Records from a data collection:
*** Begin section ***

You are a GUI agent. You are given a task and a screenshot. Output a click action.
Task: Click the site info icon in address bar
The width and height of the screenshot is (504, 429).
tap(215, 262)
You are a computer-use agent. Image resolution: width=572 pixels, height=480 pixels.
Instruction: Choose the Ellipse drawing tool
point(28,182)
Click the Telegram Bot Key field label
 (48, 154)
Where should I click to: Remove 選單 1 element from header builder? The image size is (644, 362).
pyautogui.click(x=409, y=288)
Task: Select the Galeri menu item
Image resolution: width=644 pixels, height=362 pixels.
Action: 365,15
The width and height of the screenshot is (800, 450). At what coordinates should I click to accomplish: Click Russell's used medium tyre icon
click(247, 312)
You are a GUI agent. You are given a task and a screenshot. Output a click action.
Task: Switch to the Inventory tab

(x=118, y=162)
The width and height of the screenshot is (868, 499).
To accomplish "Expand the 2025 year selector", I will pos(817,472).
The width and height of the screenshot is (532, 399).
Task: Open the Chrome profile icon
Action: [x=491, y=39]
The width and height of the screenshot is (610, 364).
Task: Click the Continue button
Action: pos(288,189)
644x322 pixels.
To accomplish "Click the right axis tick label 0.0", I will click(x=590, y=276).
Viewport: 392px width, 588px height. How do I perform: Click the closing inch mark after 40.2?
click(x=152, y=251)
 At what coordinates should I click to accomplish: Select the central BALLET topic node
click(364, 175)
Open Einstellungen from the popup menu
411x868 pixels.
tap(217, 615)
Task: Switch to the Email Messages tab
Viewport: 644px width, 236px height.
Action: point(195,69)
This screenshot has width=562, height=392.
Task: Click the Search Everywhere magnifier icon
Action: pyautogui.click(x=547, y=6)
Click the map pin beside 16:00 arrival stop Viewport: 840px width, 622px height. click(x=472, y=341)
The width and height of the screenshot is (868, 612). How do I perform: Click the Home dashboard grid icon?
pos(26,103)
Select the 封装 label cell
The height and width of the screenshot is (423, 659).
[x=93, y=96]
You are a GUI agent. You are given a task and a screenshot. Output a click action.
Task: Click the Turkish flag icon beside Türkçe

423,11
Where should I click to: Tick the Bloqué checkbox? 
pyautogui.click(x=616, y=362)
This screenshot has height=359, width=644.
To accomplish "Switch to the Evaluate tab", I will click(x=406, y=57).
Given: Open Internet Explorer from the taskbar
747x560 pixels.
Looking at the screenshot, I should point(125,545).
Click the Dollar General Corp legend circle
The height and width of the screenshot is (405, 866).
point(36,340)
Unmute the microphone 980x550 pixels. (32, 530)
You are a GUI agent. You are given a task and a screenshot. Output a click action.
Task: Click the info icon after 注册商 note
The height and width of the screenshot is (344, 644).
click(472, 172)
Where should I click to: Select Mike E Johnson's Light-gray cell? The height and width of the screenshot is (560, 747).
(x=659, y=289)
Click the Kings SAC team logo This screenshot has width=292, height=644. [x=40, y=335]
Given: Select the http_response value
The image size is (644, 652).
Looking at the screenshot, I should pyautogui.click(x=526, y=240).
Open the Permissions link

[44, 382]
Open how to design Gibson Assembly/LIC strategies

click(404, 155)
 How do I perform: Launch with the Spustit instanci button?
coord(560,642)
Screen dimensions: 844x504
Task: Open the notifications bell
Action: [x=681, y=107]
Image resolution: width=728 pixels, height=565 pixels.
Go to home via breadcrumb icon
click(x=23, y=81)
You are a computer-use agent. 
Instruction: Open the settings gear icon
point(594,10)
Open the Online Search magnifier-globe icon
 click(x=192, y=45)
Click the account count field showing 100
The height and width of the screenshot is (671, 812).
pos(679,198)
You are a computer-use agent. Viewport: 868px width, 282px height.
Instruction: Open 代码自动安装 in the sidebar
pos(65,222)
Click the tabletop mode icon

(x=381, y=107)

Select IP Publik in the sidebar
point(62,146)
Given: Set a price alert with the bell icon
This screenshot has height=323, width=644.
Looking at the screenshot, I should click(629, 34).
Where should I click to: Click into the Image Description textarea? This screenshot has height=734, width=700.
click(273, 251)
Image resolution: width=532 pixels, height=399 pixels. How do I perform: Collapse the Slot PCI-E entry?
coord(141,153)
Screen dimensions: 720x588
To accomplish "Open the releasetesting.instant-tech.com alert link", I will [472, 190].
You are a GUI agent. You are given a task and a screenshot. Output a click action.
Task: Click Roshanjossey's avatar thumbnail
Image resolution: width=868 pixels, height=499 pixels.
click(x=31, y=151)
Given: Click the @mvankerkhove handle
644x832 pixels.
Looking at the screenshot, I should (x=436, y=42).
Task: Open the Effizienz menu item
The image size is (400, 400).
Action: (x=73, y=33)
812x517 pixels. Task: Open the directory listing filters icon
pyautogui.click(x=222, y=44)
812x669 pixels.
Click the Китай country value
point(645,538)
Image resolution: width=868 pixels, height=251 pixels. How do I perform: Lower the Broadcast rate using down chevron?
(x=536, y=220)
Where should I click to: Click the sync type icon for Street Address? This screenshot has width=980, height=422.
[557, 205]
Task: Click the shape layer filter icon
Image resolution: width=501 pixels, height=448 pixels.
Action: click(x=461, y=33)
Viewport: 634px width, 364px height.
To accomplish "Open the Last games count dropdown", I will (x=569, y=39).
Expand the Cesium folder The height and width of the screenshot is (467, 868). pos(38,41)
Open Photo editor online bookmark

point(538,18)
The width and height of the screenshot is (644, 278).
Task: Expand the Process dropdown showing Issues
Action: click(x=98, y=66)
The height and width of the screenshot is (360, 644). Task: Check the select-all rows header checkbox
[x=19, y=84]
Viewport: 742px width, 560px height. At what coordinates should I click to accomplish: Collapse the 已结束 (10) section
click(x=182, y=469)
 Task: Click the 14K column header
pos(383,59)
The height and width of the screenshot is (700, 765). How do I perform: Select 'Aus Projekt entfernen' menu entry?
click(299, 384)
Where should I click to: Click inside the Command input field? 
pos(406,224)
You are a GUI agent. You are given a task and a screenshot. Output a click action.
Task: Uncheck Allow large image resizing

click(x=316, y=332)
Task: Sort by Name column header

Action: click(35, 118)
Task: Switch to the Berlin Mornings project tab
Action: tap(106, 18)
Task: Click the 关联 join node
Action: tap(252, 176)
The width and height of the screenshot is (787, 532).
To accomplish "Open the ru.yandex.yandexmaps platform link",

*** End section ***

> _Instructions to follow_
From the data above, copy each line exactly.

> _Exercise answer_
You are a GUI agent. You are given a task and a screenshot. Output a click action.
Task: Click the site info icon in address bar
The width and height of the screenshot is (504, 429).
tap(215, 262)
You are a computer-use agent. Image resolution: width=572 pixels, height=480 pixels.
Instruction: Choose the Ellipse drawing tool
point(28,182)
Click the Telegram Bot Key field label
 (48, 154)
Where should I click to: Remove 選單 1 element from header builder? The image size is (644, 362).
pyautogui.click(x=409, y=288)
Task: Select the Galeri menu item
Image resolution: width=644 pixels, height=362 pixels.
Action: 365,15
The width and height of the screenshot is (800, 450). At what coordinates should I click to accomplish: Click Russell's used medium tyre icon
click(247, 312)
You are a GUI agent. You are given a task and a screenshot. Output a click action.
Task: Switch to the Inventory tab

(x=118, y=162)
The width and height of the screenshot is (868, 499).
To accomplish "Expand the 2025 year selector", I will pos(817,472).
The width and height of the screenshot is (532, 399).
Task: Open the Chrome profile icon
Action: [x=491, y=39]
The width and height of the screenshot is (610, 364).
Task: Click the Continue button
Action: pos(288,189)
644x322 pixels.
To accomplish "Click the right axis tick label 0.0", I will click(x=590, y=276).
Viewport: 392px width, 588px height. How do I perform: Click the closing inch mark after 40.2?
click(x=152, y=251)
 At what coordinates should I click to accomplish: Select the central BALLET topic node
click(364, 175)
Open Einstellungen from the popup menu
411x868 pixels.
tap(217, 615)
Task: Switch to the Email Messages tab
Viewport: 644px width, 236px height.
Action: point(195,69)
This screenshot has width=562, height=392.
Task: Click the Search Everywhere magnifier icon
Action: pyautogui.click(x=547, y=6)
Click the map pin beside 16:00 arrival stop Viewport: 840px width, 622px height. click(x=472, y=341)
The width and height of the screenshot is (868, 612). How do I perform: Click the Home dashboard grid icon?
pos(26,103)
Select the 封装 label cell
The height and width of the screenshot is (423, 659).
[x=93, y=96]
You are a GUI agent. You are given a task and a screenshot. Output a click action.
Task: Click the Turkish flag icon beside Türkçe

423,11
Where should I click to: Tick the Bloqué checkbox? 
pyautogui.click(x=616, y=362)
This screenshot has height=359, width=644.
To accomplish "Switch to the Evaluate tab", I will click(x=406, y=57).
Given: Open Internet Explorer from the taskbar
747x560 pixels.
Looking at the screenshot, I should point(125,545).
Click the Dollar General Corp legend circle
The height and width of the screenshot is (405, 866).
point(36,340)
Unmute the microphone 980x550 pixels. (32, 530)
You are a GUI agent. You are given a task and a screenshot. Output a click action.
Task: Click the info icon after 注册商 note
The height and width of the screenshot is (344, 644).
click(472, 172)
Where should I click to: Select Mike E Johnson's Light-gray cell? The height and width of the screenshot is (560, 747).
(x=659, y=289)
Click the Kings SAC team logo This screenshot has width=292, height=644. [x=40, y=335]
Given: Select the http_response value
The image size is (644, 652).
Looking at the screenshot, I should pyautogui.click(x=526, y=240).
Open the Permissions link

[44, 382]
Open how to design Gibson Assembly/LIC strategies

click(404, 155)
 How do I perform: Launch with the Spustit instanci button?
coord(560,642)
Screen dimensions: 844x504
Task: Open the notifications bell
Action: [x=681, y=107]
Image resolution: width=728 pixels, height=565 pixels.
Go to home via breadcrumb icon
click(x=23, y=81)
You are a computer-use agent. 
Instruction: Open the settings gear icon
point(594,10)
Open the Online Search magnifier-globe icon
 click(x=192, y=45)
Click the account count field showing 100
The height and width of the screenshot is (671, 812).
pos(679,198)
You are a computer-use agent. Viewport: 868px width, 282px height.
Instruction: Open 代码自动安装 in the sidebar
pos(65,222)
Click the tabletop mode icon

(x=381, y=107)

Select IP Publik in the sidebar
point(62,146)
Given: Set a price alert with the bell icon
This screenshot has height=323, width=644.
Looking at the screenshot, I should click(629, 34).
Where should I click to: Click into the Image Description textarea? This screenshot has height=734, width=700.
click(273, 251)
Image resolution: width=532 pixels, height=399 pixels. How do I perform: Collapse the Slot PCI-E entry?
coord(141,153)
Screen dimensions: 720x588
To accomplish "Open the releasetesting.instant-tech.com alert link", I will [472, 190].
You are a GUI agent. You are given a task and a screenshot. Output a click action.
Task: Click Roshanjossey's avatar thumbnail
Image resolution: width=868 pixels, height=499 pixels.
click(x=31, y=151)
Given: Click the @mvankerkhove handle
644x832 pixels.
Looking at the screenshot, I should (x=436, y=42).
Task: Open the Effizienz menu item
The image size is (400, 400).
Action: (x=73, y=33)
812x517 pixels. Task: Open the directory listing filters icon
pyautogui.click(x=222, y=44)
812x669 pixels.
Click the Китай country value
point(645,538)
Image resolution: width=868 pixels, height=251 pixels. How do I perform: Lower the Broadcast rate using down chevron?
(x=536, y=220)
Where should I click to: Click the sync type icon for Street Address? This screenshot has width=980, height=422.
[557, 205]
Task: Click the shape layer filter icon
Image resolution: width=501 pixels, height=448 pixels.
Action: click(x=461, y=33)
Viewport: 634px width, 364px height.
To accomplish "Open the Last games count dropdown", I will (x=569, y=39).
Expand the Cesium folder The height and width of the screenshot is (467, 868). pos(38,41)
Open Photo editor online bookmark

point(538,18)
The width and height of the screenshot is (644, 278).
Task: Expand the Process dropdown showing Issues
Action: click(x=98, y=66)
The height and width of the screenshot is (360, 644). Task: Check the select-all rows header checkbox
[x=19, y=84]
Viewport: 742px width, 560px height. At what coordinates should I click to accomplish: Collapse the 已结束 (10) section
click(x=182, y=469)
 Task: Click the 14K column header
pos(383,59)
The height and width of the screenshot is (700, 765). How do I perform: Select 'Aus Projekt entfernen' menu entry?
click(299, 384)
Where should I click to: Click inside the Command input field? 
pos(406,224)
You are a GUI agent. You are given a task and a screenshot. Output a click action.
Task: Uncheck Allow large image resizing

click(x=316, y=332)
Task: Sort by Name column header

Action: click(35, 118)
Task: Switch to the Berlin Mornings project tab
Action: tap(106, 18)
Task: Click the 关联 join node
Action: tap(252, 176)
The width and height of the screenshot is (787, 532).
To accomplish "Open the ru.yandex.yandexmaps platform link",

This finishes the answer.